Suite au passage au niveau 2B, le Préfet a annoncé le renforcement du dispositif avec la mise à
disposition de 300 contrats aidés supplémentaires répartis sur l’ensemble de l’île. Une révision du
dispositif a également été réalisée pour y intégrer des missions de salubrité publique dans les zones de
circulation virale ainsi que des missions de prévention et de sensibilisation de la population vivant à
proximité des ravines.
Le renforcement de ce dispositif a permis depuis à de nombreuses communes d’engager le recrutement
d’effectifs complémentaires pour mener des travaux d’entretien et de nettoyage de ravines et de l’espace
public, et en particulier dans les zones connues de circulation virale.

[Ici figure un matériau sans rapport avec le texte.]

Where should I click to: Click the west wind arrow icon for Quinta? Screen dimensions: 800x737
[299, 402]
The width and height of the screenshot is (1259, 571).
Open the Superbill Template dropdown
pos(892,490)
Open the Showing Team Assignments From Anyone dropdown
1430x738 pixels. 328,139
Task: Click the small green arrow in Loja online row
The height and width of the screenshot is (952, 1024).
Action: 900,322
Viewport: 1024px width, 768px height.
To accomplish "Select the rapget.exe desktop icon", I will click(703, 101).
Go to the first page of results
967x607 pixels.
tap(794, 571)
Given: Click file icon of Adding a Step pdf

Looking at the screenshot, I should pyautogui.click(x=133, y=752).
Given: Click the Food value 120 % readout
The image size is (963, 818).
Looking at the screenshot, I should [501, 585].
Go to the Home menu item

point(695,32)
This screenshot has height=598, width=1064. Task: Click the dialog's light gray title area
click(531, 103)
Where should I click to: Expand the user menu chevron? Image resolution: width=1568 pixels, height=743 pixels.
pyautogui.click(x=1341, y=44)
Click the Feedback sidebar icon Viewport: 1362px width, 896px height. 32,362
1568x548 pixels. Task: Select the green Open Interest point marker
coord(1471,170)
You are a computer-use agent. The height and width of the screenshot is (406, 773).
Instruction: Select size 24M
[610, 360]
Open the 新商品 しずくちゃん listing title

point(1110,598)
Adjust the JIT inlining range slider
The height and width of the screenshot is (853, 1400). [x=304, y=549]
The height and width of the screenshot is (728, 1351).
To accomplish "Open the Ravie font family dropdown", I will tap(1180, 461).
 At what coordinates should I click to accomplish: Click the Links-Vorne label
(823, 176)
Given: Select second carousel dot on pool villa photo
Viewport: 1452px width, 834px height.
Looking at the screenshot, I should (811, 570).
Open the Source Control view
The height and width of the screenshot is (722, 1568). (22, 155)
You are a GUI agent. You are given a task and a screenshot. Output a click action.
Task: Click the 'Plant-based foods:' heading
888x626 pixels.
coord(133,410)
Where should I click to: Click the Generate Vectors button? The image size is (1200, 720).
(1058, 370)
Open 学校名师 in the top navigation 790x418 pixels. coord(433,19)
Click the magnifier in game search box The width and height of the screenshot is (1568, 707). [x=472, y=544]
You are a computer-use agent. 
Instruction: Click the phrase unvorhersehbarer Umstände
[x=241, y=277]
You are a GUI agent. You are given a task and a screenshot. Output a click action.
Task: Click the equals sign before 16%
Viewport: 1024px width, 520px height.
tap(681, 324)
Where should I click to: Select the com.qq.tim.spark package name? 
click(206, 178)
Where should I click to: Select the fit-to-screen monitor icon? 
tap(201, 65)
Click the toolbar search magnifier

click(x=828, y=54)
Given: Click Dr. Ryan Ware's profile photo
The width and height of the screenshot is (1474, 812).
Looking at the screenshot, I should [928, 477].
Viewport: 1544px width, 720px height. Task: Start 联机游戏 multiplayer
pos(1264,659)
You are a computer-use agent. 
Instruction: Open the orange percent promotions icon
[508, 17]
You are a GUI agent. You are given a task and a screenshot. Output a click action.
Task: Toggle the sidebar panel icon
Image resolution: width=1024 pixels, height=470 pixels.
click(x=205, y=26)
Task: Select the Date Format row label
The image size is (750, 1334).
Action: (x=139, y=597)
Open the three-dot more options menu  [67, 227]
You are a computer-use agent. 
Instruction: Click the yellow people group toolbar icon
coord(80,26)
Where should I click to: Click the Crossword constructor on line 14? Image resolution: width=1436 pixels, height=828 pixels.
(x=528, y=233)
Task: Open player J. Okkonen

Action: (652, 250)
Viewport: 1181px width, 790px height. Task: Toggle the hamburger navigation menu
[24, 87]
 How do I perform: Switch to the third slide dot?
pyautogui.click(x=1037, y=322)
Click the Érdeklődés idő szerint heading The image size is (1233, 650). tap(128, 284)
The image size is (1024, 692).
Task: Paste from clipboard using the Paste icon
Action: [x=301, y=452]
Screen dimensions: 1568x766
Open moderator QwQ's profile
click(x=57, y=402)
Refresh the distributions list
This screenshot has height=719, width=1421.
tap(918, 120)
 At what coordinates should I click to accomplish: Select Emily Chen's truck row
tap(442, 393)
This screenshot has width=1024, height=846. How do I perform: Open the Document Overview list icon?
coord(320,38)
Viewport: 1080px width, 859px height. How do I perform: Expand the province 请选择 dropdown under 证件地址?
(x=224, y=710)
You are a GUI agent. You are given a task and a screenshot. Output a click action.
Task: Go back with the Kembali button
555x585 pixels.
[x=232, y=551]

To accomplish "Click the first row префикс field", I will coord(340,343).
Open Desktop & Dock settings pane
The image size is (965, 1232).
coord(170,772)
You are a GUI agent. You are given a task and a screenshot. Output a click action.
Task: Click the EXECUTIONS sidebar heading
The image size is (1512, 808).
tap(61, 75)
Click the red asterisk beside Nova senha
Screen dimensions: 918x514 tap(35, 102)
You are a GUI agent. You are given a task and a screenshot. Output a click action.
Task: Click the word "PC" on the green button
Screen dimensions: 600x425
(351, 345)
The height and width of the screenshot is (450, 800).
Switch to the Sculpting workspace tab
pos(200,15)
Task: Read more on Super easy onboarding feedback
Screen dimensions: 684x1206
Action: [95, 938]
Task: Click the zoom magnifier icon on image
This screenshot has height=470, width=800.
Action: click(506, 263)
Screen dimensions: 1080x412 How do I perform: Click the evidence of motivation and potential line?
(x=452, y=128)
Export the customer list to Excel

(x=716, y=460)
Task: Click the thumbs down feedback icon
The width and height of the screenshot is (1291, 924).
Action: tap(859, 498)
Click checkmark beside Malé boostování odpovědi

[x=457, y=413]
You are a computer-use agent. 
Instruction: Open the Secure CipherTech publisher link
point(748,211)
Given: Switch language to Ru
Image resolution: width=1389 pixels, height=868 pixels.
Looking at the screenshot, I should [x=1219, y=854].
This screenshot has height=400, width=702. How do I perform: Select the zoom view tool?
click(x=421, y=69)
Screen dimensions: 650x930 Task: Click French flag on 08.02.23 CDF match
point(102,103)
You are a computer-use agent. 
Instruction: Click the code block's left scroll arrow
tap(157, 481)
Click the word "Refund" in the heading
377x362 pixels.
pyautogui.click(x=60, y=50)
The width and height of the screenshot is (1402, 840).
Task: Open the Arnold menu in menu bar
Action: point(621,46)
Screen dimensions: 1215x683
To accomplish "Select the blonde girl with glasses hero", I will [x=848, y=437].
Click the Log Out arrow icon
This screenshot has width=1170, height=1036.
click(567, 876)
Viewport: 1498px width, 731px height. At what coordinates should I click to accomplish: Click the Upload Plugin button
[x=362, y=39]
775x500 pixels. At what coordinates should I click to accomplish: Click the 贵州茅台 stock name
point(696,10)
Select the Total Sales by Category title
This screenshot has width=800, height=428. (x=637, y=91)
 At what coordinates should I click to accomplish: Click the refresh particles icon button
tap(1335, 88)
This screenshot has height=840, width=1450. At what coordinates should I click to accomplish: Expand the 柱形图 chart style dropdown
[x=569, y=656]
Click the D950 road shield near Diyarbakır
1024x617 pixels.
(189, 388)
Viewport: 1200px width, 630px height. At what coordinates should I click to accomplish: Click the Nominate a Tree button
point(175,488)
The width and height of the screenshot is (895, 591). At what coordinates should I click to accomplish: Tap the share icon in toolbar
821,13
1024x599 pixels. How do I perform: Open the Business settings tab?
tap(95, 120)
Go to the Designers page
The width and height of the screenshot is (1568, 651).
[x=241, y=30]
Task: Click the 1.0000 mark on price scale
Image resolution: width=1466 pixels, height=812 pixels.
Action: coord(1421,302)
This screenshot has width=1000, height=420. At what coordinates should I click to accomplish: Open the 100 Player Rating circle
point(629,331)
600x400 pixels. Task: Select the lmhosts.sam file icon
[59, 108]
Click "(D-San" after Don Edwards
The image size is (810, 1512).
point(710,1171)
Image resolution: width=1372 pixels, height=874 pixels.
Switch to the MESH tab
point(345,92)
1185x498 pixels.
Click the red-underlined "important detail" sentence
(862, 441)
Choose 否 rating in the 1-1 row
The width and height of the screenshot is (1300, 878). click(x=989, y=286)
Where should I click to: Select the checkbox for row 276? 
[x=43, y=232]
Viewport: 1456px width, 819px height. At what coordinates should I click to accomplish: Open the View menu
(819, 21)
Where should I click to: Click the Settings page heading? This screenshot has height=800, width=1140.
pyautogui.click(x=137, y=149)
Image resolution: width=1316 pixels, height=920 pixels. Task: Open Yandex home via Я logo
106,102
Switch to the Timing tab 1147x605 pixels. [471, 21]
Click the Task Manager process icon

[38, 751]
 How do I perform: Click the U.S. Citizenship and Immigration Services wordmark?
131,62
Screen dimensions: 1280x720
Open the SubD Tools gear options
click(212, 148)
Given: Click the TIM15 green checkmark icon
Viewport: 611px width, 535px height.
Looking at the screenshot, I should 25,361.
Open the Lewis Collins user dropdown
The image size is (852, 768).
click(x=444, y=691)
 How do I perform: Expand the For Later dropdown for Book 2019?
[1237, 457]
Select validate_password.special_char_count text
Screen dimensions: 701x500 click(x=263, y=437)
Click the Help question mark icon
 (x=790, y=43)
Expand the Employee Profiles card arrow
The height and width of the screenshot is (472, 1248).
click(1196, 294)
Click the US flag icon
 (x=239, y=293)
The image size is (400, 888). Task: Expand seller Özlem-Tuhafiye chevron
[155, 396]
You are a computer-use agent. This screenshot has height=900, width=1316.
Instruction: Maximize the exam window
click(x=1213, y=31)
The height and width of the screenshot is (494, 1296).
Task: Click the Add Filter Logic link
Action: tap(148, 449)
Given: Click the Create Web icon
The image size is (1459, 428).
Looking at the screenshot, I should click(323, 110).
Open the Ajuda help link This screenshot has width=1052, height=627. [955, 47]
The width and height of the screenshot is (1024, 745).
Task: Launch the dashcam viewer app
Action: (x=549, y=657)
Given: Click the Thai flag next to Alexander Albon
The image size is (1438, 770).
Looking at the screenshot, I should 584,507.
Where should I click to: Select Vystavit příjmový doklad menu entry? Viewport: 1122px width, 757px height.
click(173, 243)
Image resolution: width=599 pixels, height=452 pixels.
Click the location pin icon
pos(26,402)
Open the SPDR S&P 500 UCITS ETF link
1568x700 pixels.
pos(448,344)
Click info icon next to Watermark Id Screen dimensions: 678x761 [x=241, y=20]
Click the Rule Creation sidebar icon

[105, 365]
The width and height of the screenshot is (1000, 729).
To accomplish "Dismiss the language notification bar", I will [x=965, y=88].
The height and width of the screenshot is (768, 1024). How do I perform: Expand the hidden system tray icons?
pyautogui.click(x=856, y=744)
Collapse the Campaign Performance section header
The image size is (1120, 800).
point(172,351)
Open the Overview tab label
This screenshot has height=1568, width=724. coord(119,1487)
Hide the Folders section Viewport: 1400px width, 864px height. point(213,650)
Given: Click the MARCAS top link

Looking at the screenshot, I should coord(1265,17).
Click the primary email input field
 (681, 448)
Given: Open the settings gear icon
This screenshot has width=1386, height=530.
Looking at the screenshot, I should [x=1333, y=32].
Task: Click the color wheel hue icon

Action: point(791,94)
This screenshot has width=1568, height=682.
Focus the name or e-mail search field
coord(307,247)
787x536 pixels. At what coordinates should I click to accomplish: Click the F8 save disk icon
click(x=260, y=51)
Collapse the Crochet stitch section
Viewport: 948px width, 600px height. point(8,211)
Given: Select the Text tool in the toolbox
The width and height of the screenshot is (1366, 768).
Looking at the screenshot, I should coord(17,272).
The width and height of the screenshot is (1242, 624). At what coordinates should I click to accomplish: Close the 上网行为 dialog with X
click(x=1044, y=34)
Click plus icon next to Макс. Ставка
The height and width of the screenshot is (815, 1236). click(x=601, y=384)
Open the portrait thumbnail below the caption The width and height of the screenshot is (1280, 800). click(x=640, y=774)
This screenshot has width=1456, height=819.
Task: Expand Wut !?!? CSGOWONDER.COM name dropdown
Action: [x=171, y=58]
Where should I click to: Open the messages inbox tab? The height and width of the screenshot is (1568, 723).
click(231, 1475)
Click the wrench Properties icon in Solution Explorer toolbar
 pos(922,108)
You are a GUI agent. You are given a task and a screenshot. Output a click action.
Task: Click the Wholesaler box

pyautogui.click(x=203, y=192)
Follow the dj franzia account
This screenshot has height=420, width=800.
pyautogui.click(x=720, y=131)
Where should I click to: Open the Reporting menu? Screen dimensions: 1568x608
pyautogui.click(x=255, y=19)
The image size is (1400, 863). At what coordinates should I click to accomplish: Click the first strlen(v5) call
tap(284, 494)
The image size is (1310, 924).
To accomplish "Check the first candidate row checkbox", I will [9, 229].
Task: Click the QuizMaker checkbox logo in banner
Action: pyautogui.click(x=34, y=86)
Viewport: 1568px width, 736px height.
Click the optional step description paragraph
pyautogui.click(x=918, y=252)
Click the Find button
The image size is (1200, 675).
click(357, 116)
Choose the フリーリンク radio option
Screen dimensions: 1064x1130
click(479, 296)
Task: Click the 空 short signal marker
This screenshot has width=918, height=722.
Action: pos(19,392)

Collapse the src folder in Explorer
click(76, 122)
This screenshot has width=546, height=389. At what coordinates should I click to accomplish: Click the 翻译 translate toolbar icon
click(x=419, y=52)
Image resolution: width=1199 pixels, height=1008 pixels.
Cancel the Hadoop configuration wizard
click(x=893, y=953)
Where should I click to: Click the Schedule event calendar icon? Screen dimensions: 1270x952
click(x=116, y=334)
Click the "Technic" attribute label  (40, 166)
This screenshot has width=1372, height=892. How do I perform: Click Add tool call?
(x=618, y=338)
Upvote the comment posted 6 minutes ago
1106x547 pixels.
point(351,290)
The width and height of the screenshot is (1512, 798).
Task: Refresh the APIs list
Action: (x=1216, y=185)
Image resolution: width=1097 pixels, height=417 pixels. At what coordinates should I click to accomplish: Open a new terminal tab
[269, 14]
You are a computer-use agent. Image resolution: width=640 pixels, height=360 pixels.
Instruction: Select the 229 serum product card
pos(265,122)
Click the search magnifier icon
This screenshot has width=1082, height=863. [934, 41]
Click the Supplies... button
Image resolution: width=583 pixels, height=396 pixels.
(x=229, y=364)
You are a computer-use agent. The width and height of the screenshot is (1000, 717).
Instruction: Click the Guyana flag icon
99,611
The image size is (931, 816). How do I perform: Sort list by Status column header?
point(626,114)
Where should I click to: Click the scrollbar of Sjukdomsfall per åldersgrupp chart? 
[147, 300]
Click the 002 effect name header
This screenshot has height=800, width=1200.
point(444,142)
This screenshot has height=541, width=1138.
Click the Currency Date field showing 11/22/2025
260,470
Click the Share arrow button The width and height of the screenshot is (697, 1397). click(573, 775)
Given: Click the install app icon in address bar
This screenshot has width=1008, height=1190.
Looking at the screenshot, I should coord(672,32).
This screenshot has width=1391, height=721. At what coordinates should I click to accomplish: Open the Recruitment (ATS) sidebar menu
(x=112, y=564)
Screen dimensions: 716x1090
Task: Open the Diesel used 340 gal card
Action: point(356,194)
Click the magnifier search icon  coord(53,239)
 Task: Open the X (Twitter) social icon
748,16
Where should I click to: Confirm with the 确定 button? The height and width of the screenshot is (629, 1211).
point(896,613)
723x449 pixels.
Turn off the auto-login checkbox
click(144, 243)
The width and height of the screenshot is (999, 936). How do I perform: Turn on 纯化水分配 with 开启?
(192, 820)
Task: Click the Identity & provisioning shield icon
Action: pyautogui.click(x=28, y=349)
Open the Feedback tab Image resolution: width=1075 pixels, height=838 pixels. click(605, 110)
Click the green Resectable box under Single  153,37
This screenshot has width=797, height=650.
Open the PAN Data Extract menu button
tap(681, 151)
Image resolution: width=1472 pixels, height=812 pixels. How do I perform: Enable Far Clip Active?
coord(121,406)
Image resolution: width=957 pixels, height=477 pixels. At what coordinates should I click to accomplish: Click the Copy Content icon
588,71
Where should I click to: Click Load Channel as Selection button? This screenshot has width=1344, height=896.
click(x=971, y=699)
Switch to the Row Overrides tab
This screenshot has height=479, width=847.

▬ Quelques chiffres-clé en juin/juillet 2016
>> Au cours des opérations de quartier :

Près de 2000 visites domiciliaires

Plus de 250 maisons identifiées avec des gîtes larvaires

Plusieurs tonnes de déchets éliminées

Près de 500 pneus
>> Dispositif de lutte en lien avec les ravines :

Toutes les communes engagées dans le dispositif

300 contrats supplémentaires annoncés par le préfet
>> Actions menées par le service de lutte anti-vectorielle depuis le début de l’épisode de
circulation (fin 2015) :

Intervention autour de 578 signalements de suspicion de dengue

Plus de 16 000 actions de porte à porte pour sensibilisation et élimination des gîtes larvaires

Plus de 11 000 traitements de cours et jardins

Près de 3000 maisons identifiées avec des gîtes larvaires (17%)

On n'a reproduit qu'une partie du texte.